Member of the House of Representatives
- In office 2011–2019
- Constituency: Gezawa/Gabasawa Federal Constituency

Personal details
- Born: 30 May 1967 (age 59) Kano State, Nigeria
- Party: All Progressives Congress
- Occupation: Politician

= Musa Tsamiya Ado =

Nigerian politician

Musa Tsamiya Ado is a Nigerian politician from Kano State who represented the Gezawa/Gabasawa Federal Constituency in the National Assembly. He was initially elected to the House of Representatives as a member of the Peoples Democratic Party (PDP) and served two terms from 2011 to 2015. In 2015, he was re-elected under the All Progressives Congress (APC) and served until 2019.
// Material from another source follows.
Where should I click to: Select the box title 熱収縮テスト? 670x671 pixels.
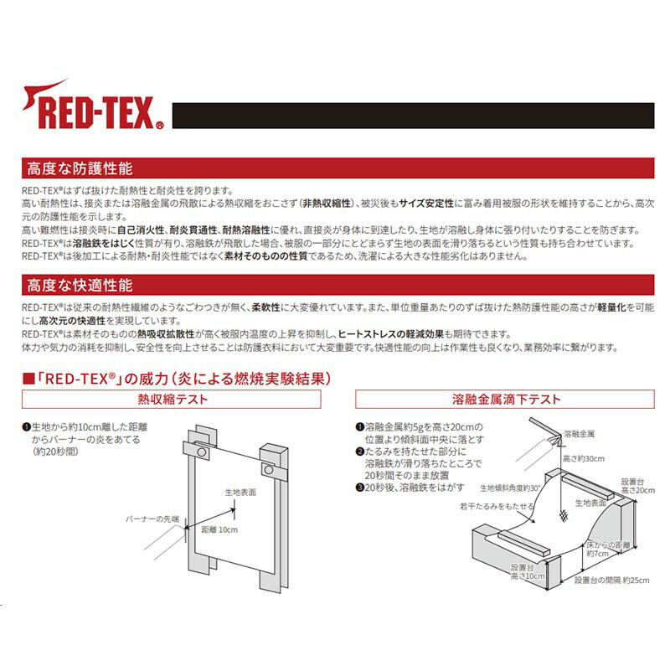(171, 400)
== Early life and education ==
Musa Tsamiya Ado was born on 30 May 1967, in Kano State, Nigeria. He completed his education at the Teacher's College in Kano, where he earned a Grade II certificate.

== Political career ==
Musa Tsamiya Ado was first elected in 2011 to represent the Gezawa/Gabasawa Federal Constituency in the National Assembly under the Peoples Democratic Party (PDP) for the 2011-2015 term. He was re-elected in 2015 under the All Progressives Congress (APC) and served until 2019. He succeeded Abduwa Gabasawa Nasiru and was succeeded by Mahmoud Mohammed in 2023. He was appointed by Governor Abba Yusuf as Special Adviser, Drainages in 2023.